**MATERIAL FOR THIS TASK:**
* begin *

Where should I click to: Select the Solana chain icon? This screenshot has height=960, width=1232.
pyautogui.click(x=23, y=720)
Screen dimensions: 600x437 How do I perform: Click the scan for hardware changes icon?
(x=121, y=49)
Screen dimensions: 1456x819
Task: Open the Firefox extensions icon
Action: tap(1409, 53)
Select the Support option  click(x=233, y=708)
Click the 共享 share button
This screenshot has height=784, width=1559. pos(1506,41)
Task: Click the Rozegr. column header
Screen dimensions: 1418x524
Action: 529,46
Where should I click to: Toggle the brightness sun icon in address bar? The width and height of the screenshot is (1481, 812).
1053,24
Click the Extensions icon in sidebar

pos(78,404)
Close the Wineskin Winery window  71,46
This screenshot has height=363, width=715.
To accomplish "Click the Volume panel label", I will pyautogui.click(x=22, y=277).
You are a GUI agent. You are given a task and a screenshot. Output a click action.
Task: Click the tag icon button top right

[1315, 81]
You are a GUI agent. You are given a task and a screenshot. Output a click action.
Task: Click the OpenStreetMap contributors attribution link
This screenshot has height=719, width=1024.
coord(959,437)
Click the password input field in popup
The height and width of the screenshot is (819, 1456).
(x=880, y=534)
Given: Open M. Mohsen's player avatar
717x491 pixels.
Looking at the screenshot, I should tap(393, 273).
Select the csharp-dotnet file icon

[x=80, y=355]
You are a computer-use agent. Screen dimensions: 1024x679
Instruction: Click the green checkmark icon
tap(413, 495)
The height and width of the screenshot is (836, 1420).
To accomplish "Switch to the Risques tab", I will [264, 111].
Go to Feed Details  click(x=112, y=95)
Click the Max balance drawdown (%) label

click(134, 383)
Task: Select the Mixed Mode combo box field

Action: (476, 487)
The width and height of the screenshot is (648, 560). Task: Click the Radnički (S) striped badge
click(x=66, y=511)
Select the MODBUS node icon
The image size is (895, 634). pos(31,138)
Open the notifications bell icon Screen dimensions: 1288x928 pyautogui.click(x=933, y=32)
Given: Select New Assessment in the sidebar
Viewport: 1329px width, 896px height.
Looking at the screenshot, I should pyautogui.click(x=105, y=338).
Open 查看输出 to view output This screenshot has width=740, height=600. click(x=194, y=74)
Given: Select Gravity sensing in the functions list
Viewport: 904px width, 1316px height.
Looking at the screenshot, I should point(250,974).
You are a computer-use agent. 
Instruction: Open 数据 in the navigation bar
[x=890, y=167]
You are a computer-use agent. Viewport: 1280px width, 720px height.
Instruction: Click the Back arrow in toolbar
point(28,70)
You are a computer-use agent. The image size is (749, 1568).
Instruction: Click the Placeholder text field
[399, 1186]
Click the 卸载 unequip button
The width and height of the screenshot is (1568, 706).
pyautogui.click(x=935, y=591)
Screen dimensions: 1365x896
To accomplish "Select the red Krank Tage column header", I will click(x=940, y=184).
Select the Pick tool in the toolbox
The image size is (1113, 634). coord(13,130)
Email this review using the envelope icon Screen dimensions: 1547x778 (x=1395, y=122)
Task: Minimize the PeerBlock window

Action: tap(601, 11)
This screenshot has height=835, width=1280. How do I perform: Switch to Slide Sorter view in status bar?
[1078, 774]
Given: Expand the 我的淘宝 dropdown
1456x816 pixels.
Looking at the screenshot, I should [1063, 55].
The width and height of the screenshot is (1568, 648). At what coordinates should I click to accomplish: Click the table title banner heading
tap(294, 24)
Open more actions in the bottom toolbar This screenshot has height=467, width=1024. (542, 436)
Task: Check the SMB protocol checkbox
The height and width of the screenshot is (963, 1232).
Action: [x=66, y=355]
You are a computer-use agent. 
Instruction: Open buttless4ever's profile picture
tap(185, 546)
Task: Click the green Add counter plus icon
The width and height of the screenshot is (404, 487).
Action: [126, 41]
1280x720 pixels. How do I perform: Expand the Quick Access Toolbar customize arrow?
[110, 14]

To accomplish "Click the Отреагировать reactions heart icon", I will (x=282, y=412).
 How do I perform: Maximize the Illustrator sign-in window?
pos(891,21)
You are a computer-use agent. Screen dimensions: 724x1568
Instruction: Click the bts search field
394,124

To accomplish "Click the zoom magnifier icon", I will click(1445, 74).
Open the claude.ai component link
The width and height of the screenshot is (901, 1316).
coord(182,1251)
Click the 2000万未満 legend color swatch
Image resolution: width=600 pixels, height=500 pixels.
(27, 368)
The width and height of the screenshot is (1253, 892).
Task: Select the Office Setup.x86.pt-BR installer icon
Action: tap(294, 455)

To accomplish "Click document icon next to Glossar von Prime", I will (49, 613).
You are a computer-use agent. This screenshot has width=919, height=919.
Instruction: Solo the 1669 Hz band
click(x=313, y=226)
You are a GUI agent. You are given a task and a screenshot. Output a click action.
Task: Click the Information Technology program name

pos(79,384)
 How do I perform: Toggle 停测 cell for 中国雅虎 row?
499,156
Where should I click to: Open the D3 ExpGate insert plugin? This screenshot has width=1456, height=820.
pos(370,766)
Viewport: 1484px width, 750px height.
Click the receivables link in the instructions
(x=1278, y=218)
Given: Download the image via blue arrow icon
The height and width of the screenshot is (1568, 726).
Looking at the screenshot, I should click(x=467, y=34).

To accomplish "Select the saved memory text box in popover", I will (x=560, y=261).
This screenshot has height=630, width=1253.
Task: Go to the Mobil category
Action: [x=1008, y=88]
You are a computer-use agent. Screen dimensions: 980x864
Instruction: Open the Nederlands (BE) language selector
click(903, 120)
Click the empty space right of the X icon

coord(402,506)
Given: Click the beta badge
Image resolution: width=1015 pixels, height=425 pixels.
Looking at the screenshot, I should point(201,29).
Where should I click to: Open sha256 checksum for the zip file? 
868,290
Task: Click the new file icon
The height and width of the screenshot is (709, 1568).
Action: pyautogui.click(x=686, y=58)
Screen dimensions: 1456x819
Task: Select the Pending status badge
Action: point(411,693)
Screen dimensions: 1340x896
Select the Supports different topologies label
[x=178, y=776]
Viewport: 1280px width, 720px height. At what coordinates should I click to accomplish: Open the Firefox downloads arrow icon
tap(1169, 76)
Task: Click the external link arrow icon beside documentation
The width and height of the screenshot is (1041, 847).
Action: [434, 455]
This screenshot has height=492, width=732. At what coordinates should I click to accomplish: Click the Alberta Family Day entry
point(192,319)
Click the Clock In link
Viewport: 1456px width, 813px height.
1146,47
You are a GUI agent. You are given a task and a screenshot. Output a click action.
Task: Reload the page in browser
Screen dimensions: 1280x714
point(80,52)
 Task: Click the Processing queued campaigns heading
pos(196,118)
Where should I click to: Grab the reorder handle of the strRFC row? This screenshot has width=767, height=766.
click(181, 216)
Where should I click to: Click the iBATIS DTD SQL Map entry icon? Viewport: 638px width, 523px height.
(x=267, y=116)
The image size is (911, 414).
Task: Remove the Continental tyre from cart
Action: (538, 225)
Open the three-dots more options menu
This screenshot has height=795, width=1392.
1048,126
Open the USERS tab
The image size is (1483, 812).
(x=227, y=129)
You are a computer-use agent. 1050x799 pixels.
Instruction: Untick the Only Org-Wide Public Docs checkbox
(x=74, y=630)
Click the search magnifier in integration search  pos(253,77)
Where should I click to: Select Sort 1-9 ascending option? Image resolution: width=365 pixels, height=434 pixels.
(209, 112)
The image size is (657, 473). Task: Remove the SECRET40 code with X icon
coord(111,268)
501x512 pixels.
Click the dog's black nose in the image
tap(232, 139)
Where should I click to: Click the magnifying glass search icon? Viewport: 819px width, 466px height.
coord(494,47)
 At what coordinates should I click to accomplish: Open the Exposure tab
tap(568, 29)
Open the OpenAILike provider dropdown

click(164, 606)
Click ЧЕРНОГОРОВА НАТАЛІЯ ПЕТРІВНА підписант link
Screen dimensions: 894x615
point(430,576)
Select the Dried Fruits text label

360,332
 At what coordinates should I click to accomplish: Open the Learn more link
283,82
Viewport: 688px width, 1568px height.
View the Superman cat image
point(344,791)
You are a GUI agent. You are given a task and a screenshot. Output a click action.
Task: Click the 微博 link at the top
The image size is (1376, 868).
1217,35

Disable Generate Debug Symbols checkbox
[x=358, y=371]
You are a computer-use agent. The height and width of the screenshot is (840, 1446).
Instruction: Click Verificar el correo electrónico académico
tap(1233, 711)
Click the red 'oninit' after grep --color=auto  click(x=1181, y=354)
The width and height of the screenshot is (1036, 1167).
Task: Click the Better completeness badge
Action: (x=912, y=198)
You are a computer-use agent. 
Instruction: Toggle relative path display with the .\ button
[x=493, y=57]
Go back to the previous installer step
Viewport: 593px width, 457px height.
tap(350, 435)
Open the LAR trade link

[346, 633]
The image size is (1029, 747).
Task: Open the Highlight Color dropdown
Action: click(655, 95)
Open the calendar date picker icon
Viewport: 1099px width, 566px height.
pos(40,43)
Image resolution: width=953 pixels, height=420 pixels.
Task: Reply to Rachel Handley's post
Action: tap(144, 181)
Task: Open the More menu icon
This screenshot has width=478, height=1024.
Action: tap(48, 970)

* end *

**WHAT TO PRODUCE:** Print the rows again without any change, starting at the line that contains "The width and height of the screenshot is (648, 560)." and going through the line that contains "tap(294, 24)", both of those lines included.

**EXPECTED ANSWER:**
The width and height of the screenshot is (648, 560). Task: Click the Radnički (S) striped badge
click(x=66, y=511)
Select the MODBUS node icon
The image size is (895, 634). pos(31,138)
Open the notifications bell icon Screen dimensions: 1288x928 pyautogui.click(x=933, y=32)
Given: Select New Assessment in the sidebar
Viewport: 1329px width, 896px height.
Looking at the screenshot, I should pyautogui.click(x=105, y=338).
Open 查看输出 to view output This screenshot has width=740, height=600. click(x=194, y=74)
Given: Select Gravity sensing in the functions list
Viewport: 904px width, 1316px height.
Looking at the screenshot, I should point(250,974).
You are a computer-use agent. 
Instruction: Open 数据 in the navigation bar
[x=890, y=167]
You are a computer-use agent. Viewport: 1280px width, 720px height.
Instruction: Click the Back arrow in toolbar
point(28,70)
You are a computer-use agent. The image size is (749, 1568).
Instruction: Click the Placeholder text field
[399, 1186]
Click the 卸载 unequip button
The width and height of the screenshot is (1568, 706).
pyautogui.click(x=935, y=591)
Screen dimensions: 1365x896
To accomplish "Select the red Krank Tage column header", I will click(x=940, y=184).
Select the Pick tool in the toolbox
The image size is (1113, 634). coord(13,130)
Email this review using the envelope icon Screen dimensions: 1547x778 (x=1395, y=122)
Task: Minimize the PeerBlock window

Action: tap(601, 11)
This screenshot has height=835, width=1280. How do I perform: Switch to Slide Sorter view in status bar?
[1078, 774]
Given: Expand the 我的淘宝 dropdown
1456x816 pixels.
Looking at the screenshot, I should [1063, 55].
The width and height of the screenshot is (1568, 648). At what coordinates should I click to accomplish: Click the table title banner heading
tap(294, 24)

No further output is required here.